Auf die Frage, was sich der neue Superstar-Chef von OpenAI Sam Altman von den Investitionen in KI erwartet, antwortet er mit der „Reduktion der Kosten von kognitiver Arbeit auf ein Tausendstel“. Der US-deutsche Milliardär Peter Thiel prophezeit, dass Jobs wie Taxifahrer, Fabrikarbeiter und Radiologen sowie Jobs mit hoher Kundeninteraktion durch die wachsende Intelligenz von Chatbots ersetzt werden. Die Arbeiterklasse sollte das als Drohung verstehen. Selbst Programmierer könnten durch die gleiche KI ersetzt werden, die sie ursprünglich programmiert haben, falls man Aussagen von OpenAI-Mitarbeitern glaubt, die für die Korrektur des Codes von Language Models verantwortlich sind.
Die kulturelle Angst vor der KI kommt also nicht von irgendwoher. Da die Entwicklung von KI nur in Monopolen möglich ist, verfügen sie alleine über dieses mächtige Tool und können diese uneingeschränkt gegen Natur und Mensch einsetzen, um Profite zu generieren. So trainiert Google eine KI, um neue Erdöllager aufzuspüren, wofür der US-Öl- und Gassektor 2020 bereit war, $1,3 Mrd. auf den Tisch zu legen.
Kapitalismuskritik von Kapitalisten
Die Implikationen dieser neuen Technologie – Arbeitslosigkeit, noch mächtigere Konzerne und Monopolisierung – sind sogar manchen Kapitalisten nicht geheuer. Sam Altman selbst beanstandet, „dass die Leute (andere Kapitalisten) einfach nicht verinnerlicht haben, was passiert, wenn sich das Spielfeld so stark verschiebt“ und dass man annehme, dass „wir einfach eine kleine Anpassung am Kapitalismus vornehmen können und es funktionieren wird.“ Laut ihm muss man sich daher Gedanken machen, wie die KI-Technologie demokratisiert werden kann.

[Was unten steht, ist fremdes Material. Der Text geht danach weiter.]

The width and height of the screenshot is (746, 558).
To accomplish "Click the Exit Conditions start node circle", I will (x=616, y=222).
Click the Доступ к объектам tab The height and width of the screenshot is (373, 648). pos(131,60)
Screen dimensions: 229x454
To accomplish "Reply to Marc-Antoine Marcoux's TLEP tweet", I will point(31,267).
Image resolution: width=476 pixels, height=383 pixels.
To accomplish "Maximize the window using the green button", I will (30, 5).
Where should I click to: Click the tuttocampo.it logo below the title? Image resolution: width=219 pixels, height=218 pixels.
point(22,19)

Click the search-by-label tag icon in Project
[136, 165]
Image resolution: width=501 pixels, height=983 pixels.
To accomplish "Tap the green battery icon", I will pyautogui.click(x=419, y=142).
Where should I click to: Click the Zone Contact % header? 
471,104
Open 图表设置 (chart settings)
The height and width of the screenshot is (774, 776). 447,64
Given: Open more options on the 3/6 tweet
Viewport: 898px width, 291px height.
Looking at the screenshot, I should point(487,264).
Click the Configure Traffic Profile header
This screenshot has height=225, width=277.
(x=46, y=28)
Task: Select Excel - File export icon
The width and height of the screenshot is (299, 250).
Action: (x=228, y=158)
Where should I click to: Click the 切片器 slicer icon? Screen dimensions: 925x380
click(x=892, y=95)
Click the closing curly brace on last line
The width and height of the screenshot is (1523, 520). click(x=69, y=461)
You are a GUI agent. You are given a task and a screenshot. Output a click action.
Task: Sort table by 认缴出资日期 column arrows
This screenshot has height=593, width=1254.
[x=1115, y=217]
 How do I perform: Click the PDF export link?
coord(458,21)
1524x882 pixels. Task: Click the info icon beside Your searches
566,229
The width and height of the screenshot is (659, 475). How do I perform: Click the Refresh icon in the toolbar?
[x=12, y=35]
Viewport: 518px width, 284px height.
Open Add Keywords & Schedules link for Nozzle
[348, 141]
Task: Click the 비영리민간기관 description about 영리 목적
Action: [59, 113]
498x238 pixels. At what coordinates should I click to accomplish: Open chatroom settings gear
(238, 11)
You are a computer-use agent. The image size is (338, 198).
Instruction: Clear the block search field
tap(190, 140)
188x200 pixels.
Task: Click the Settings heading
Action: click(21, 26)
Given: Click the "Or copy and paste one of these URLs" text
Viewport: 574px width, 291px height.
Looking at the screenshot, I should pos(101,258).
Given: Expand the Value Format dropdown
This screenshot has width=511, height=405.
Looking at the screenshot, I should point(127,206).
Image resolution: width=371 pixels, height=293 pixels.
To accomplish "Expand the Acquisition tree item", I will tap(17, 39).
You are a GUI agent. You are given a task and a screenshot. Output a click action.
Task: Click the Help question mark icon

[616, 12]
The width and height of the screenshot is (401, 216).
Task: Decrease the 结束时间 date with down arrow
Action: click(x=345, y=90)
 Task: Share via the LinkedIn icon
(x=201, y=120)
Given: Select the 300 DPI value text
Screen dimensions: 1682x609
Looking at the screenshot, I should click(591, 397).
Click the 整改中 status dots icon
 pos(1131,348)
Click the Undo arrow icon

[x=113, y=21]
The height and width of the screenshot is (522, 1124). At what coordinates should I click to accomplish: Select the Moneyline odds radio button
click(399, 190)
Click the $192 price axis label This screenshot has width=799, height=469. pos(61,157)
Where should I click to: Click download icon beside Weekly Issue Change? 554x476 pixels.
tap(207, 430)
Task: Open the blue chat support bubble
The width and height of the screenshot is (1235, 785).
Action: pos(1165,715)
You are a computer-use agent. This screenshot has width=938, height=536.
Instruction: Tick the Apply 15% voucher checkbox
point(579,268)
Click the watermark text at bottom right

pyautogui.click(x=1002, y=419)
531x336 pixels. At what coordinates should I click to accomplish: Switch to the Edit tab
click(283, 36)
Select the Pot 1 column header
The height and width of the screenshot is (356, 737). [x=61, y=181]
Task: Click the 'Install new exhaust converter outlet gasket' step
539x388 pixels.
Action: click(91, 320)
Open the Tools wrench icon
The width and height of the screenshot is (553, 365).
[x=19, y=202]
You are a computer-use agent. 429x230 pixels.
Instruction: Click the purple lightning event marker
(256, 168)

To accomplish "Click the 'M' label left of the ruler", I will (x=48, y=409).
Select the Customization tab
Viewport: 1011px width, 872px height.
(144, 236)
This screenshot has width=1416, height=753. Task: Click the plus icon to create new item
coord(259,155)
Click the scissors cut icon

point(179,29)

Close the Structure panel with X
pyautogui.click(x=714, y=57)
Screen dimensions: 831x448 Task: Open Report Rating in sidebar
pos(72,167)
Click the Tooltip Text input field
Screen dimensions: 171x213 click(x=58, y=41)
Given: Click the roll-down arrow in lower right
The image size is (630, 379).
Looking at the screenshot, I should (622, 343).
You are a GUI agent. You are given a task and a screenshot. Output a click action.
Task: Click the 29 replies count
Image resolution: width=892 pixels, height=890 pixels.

Was steckt hinter dieser Kapitalismuskritik eines millionenschweren Firmenbosses? Wie schon Karl Marx feststellte, gleicht „die […] moderne bürgerliche (kapitalistische) Gesellschaft, die so gewaltige Produktions- und Verkehrsmittel hervorgezaubert hat, […] dem Hexenmeister, der die unterirdischen Gewalten nicht mehr zu beherrschen vermag, die er heraufbeschwor.“
Das Profitmotiv im Kapitalismus hat einst die Technologie und Produktion vorangebracht. Doch dieser Fortschritt hat den Kapitalismus nicht nur überflüssig, sondern zu einer Gefahr für die Gesellschaft gemacht. Manche Kapitalisten wie Altman wollen daher instinktiv den Einsatz von Technologie durch das Profitmotiv regulieren, damit diese nicht zu einer Gefahr für die Stabilität des Kapitalismus wird. Mit Antikapitalismus hat das aber nichts zu tun.
Nicht ganz zufällig verpasst daher Altman den einzigen Faktor zu nennen, der in der Lage wäre, diese Aufgabe zu lösen: Die Arbeiterklasse. Denn so wie ohne die tausenden Programmierer, Forscher und Arbeiter in Datencentern der Einsatz von KI keinen Tag lang funktionieren würde, bewegt sich ohne die Arbeiterklasse insgesamt kein Rädchen in der Gesellschaft.
Es stellt sich nicht die Frage, wie verhindert werden kann, dass eine Künstliche Intelligenz die Menschheit versklavt, die sie erschaffen hat. Die Frage ist, wie die Arbeiterklasse ihre eigene Lohnsklaverei beenden kann, indem sie die Kontrolle über ihre Arbeitskraft und deren Produkte aus den Händen der Kapitalisten entreißt und rational im Interesse der Menschheit einsetzt.